What to work on → Give the data back exactly. Leave out any images.

** Supplied data follows **

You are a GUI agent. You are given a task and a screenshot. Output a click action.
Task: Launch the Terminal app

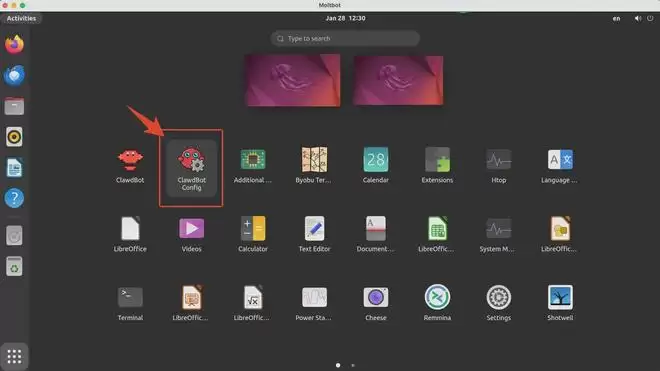click(130, 303)
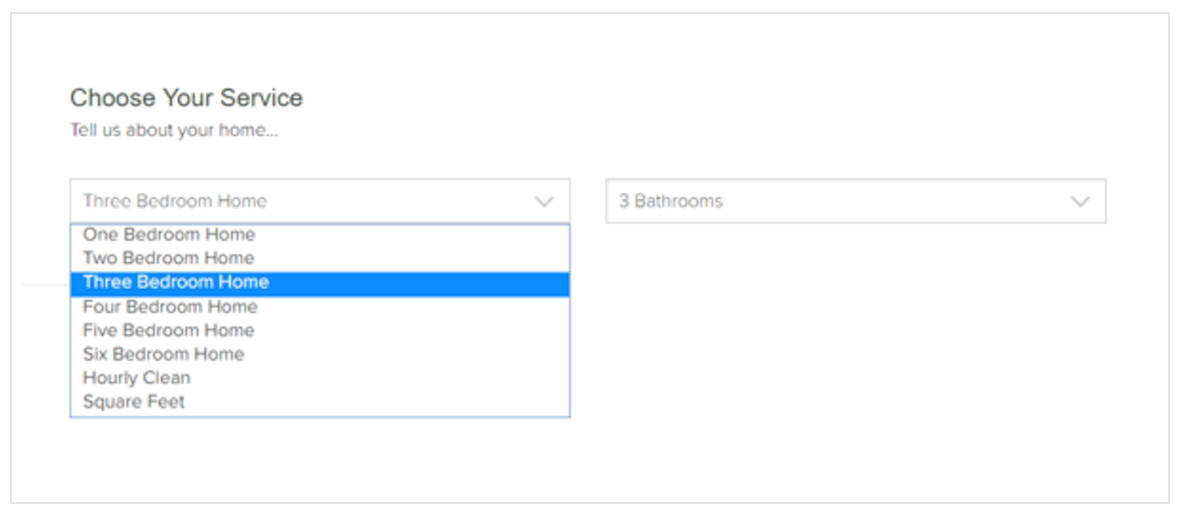
Task: Choose Two Bedroom Home option
Action: [x=319, y=258]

** End of Supplied data **

Written solution →
You are a GUI agent. You are given a task and a screenshot. Output a click action.
Task: Launch the Terminal app

click(130, 303)
Task: Choose Two Bedroom Home option
Action: [x=319, y=258]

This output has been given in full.